Background: Adrenocorticotropic hormone (ACTH)-induced hypertension in the rat is accompanied by increased oxidative stress. This study examines the enzymatic source of reactive oxygen species in ACTH-hypertension. Methods: Male Sprague-Dawley rats were divided into 10 groups of 10-20 rats per group. The NAD(P)H oxidase inhibitor apocynin (1.5 mmol/L in drinking water) or the xanthine oxidase inhibitor allopurinol (200 mg/kg/day via food) were administered daily. After 4 days, rats were co-administered ACTH (0.2 mg/kg/day) or saline by subcutaneous injection daily for 11 days (prevention study).

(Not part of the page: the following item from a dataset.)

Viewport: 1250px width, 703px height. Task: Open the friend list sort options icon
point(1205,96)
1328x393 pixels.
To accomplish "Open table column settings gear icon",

In a reversal study, ACTH/saline was administered for 13 days and from day 8, apocynin or allopurinol was added for 5 days. Systolic blood pressure (SBP) was measured by the tail-cuff method and oxidative stress using plasma F 2-isoprostane concentrations. Results were expressed as mean ± SEM. Results: ACTH increased SBP (P < .001) but apocynin or allopurinol alone had no effect. Apocynin (but not allopurinol) co-treatment prevented (142 ± 3 ACTH, 120 ± 4 mm Hg apocynin+ACTH, P′<0.001) and reversed ACTH-induced hypertension (133 ± 4 to 118 ± 5 mm Hg, P < .05). Plasma F2-isoprostane concentrations were increased in ACTH-treated rats compared with saline (11.9 ± 1.0 vs 8.2 ± 0.8 nmol/L, P < .01), and apocynin attenuated the ACTH-induced rise in plasma F2-isoprostane concentrations. Serum urate concentrations were undetectable in 75% of rats treated with allopurinol and were not affected by ACTH. Conclusions: Apocynin but not allopurinol prevented and reversed ACTH-induced hypertension in the rat. These results suggest superoxide production through NAD(P)H oxidase plays a role in ACTH-induced hypertension.